Data for this task:
******************************
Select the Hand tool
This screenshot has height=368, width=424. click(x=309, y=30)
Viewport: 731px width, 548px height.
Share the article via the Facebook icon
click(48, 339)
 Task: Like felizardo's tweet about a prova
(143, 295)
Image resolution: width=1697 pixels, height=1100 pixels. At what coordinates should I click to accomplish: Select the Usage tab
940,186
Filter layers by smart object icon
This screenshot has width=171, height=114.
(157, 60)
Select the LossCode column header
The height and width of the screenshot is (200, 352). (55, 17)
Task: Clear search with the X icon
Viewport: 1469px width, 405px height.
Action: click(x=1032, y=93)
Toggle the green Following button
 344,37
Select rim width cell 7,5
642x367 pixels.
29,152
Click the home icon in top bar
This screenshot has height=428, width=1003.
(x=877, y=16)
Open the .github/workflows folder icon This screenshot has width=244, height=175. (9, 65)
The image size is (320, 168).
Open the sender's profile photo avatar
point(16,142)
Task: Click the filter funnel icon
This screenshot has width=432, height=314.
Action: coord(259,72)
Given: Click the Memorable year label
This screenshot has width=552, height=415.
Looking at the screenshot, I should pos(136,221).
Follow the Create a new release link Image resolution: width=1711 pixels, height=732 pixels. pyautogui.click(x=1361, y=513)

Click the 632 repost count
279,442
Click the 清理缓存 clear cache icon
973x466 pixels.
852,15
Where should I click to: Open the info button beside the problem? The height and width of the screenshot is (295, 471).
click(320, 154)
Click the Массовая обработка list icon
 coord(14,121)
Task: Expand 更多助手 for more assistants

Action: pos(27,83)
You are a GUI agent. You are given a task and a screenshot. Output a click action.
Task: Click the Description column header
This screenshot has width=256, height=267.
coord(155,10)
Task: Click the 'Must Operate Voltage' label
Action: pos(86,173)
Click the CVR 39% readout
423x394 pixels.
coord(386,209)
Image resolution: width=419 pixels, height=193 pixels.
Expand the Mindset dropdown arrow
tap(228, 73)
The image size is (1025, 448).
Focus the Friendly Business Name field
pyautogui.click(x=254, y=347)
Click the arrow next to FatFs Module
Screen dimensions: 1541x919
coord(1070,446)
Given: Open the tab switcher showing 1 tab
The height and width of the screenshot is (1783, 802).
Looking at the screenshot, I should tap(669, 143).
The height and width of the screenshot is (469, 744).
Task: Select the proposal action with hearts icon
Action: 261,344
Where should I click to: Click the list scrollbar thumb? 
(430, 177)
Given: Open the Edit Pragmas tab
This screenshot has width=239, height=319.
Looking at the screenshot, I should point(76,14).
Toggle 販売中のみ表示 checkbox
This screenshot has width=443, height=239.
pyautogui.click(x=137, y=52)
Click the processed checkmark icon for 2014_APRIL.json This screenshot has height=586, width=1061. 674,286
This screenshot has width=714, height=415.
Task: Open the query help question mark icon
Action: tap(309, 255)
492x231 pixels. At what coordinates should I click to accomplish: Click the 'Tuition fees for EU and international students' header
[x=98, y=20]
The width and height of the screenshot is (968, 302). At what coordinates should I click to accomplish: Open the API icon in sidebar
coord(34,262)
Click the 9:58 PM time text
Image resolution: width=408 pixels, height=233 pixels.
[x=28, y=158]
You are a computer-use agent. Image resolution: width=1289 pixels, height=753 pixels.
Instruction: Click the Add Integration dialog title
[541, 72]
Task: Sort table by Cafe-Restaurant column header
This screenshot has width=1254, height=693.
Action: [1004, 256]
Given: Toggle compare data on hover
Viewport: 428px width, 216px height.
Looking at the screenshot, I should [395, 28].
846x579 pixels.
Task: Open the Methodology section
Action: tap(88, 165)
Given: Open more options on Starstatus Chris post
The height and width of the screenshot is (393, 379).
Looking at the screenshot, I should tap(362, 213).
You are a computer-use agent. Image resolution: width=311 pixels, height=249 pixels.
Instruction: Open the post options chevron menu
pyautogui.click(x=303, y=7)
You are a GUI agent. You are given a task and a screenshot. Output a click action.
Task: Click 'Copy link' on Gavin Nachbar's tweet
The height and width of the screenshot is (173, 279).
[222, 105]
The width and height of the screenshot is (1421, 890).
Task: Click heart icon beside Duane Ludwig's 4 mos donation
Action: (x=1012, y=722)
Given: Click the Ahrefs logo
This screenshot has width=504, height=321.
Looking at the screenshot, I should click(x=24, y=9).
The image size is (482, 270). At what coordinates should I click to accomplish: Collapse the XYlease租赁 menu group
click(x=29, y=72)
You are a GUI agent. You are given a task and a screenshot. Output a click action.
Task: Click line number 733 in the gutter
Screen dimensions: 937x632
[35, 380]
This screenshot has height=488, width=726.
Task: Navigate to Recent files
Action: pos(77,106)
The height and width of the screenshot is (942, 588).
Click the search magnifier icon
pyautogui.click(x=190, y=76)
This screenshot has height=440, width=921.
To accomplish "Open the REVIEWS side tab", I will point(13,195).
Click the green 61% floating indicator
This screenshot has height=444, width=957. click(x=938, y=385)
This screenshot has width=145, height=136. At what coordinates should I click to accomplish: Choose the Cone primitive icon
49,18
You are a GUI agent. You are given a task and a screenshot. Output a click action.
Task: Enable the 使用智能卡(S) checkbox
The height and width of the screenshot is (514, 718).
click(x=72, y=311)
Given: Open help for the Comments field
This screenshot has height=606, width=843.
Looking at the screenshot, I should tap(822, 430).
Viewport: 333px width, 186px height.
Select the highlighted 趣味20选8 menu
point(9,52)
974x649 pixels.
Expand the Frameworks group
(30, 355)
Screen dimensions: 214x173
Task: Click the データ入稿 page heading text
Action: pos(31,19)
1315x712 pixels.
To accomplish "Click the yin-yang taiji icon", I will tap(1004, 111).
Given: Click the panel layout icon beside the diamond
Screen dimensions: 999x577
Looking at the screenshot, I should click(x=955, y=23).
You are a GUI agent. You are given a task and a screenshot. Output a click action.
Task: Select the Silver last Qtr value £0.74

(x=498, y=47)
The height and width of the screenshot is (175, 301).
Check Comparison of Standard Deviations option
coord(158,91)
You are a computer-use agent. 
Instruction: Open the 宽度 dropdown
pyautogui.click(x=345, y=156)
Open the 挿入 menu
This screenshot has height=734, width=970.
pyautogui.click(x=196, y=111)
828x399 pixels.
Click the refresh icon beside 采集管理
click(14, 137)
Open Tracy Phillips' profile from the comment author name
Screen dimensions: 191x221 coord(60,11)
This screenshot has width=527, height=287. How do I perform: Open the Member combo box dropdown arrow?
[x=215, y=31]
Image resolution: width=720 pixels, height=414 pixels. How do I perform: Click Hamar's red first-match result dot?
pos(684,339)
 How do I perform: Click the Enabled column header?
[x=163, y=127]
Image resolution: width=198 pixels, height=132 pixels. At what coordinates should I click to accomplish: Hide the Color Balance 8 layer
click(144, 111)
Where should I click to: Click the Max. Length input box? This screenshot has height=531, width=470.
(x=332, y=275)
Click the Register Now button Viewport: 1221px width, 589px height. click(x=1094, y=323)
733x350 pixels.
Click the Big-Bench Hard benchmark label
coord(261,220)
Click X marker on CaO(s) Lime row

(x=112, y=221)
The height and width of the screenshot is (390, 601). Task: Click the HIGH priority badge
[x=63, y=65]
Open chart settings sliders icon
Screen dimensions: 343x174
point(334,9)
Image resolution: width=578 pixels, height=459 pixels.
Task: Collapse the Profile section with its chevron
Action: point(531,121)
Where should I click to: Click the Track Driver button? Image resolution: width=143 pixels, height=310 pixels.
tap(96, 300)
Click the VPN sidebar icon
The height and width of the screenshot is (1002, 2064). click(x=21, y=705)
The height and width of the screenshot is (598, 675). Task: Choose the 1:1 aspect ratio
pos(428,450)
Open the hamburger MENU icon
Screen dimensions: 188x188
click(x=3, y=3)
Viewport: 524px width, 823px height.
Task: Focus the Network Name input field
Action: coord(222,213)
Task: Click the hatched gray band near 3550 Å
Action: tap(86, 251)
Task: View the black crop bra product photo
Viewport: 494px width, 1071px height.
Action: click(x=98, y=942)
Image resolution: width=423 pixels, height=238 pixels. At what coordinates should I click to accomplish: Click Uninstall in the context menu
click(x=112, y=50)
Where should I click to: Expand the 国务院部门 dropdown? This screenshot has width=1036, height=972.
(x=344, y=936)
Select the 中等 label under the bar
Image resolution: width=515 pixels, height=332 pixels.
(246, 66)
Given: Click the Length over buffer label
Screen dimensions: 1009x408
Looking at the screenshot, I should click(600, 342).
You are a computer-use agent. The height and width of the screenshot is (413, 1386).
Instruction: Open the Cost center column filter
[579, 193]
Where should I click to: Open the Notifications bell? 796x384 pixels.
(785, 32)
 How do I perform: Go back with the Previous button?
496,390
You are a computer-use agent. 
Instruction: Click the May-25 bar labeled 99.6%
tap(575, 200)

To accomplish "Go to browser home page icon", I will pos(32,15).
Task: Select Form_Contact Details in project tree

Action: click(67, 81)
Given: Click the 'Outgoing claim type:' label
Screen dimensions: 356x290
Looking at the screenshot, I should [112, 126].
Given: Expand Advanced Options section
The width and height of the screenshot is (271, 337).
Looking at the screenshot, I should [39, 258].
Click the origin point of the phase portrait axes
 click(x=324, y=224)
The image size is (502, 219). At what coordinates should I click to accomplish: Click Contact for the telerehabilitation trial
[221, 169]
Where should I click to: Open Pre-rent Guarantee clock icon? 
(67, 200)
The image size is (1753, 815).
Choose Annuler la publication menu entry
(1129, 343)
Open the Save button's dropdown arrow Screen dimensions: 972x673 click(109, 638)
******************************
What you need to do: Look above for the line containing "This screenshot has height=428, width=1003." and the line containing "Given: Open the tab switcher showing 1 tab". Transcribe both, with the lines between them, exactly.

Output:
This screenshot has height=428, width=1003.
(x=877, y=16)
Open the .github/workflows folder icon This screenshot has width=244, height=175. (9, 65)
The image size is (320, 168).
Open the sender's profile photo avatar
point(16,142)
Task: Click the filter funnel icon
This screenshot has width=432, height=314.
Action: coord(259,72)
Given: Click the Memorable year label
This screenshot has width=552, height=415.
Looking at the screenshot, I should pos(136,221).
Follow the Create a new release link Image resolution: width=1711 pixels, height=732 pixels. pyautogui.click(x=1361, y=513)

Click the 632 repost count
279,442
Click the 清理缓存 clear cache icon
973x466 pixels.
852,15
Where should I click to: Open the info button beside the problem? The height and width of the screenshot is (295, 471).
click(320, 154)
Click the Массовая обработка list icon
 coord(14,121)
Task: Expand 更多助手 for more assistants

Action: pos(27,83)
You are a GUI agent. You are given a task and a screenshot. Output a click action.
Task: Click the Description column header
This screenshot has width=256, height=267.
coord(155,10)
Task: Click the 'Must Operate Voltage' label
Action: pos(86,173)
Click the CVR 39% readout
423x394 pixels.
coord(386,209)
Image resolution: width=419 pixels, height=193 pixels.
Expand the Mindset dropdown arrow
tap(228, 73)
The image size is (1025, 448).
Focus the Friendly Business Name field
pyautogui.click(x=254, y=347)
Click the arrow next to FatFs Module
Screen dimensions: 1541x919
coord(1070,446)
Given: Open the tab switcher showing 1 tab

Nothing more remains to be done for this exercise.